Excerpted records START

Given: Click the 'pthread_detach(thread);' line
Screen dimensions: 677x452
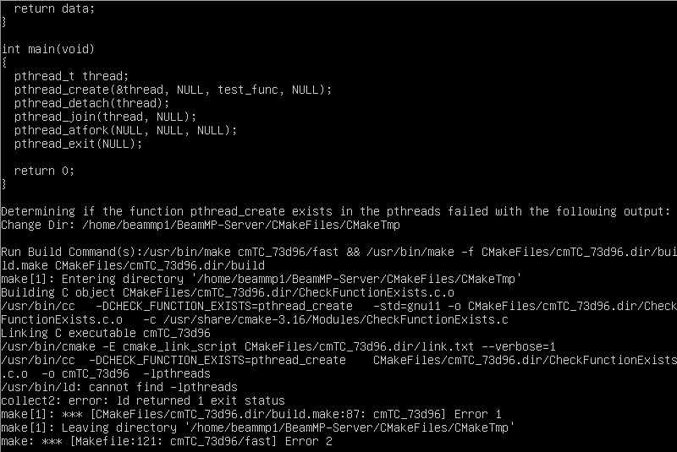Looking at the screenshot, I should (91, 103).
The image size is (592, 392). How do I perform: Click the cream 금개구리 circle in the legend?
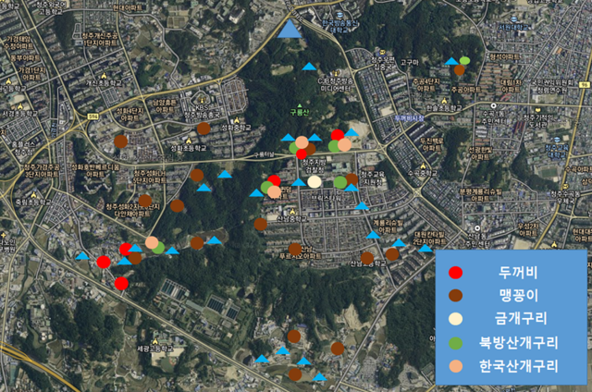tap(455, 319)
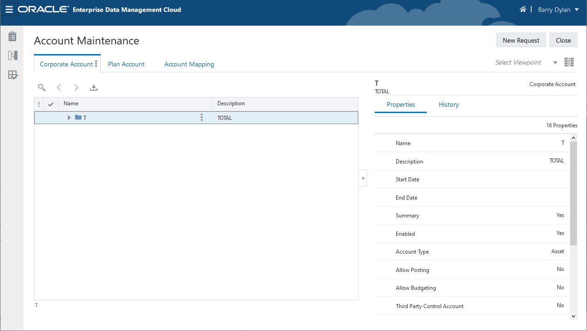
Task: Click the Close button
Action: click(x=563, y=40)
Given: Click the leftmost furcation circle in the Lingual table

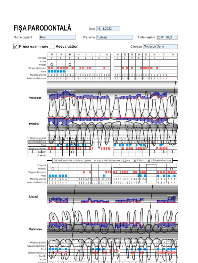Looking at the screenshot, I should 53,169.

Excerpted records END

• What is required: Leave the pictures out and output all of the data verbatim.

• Exercise answer:
Given: Click the 'pthread_detach(thread);' line
Screen dimensions: 677x452
Looking at the screenshot, I should (91, 103).
The image size is (592, 392). How do I perform: Click the cream 금개구리 circle in the legend?
tap(455, 319)
Task: Click the Close button
Action: click(x=563, y=40)
Given: Click the leftmost furcation circle in the Lingual table

Looking at the screenshot, I should 53,169.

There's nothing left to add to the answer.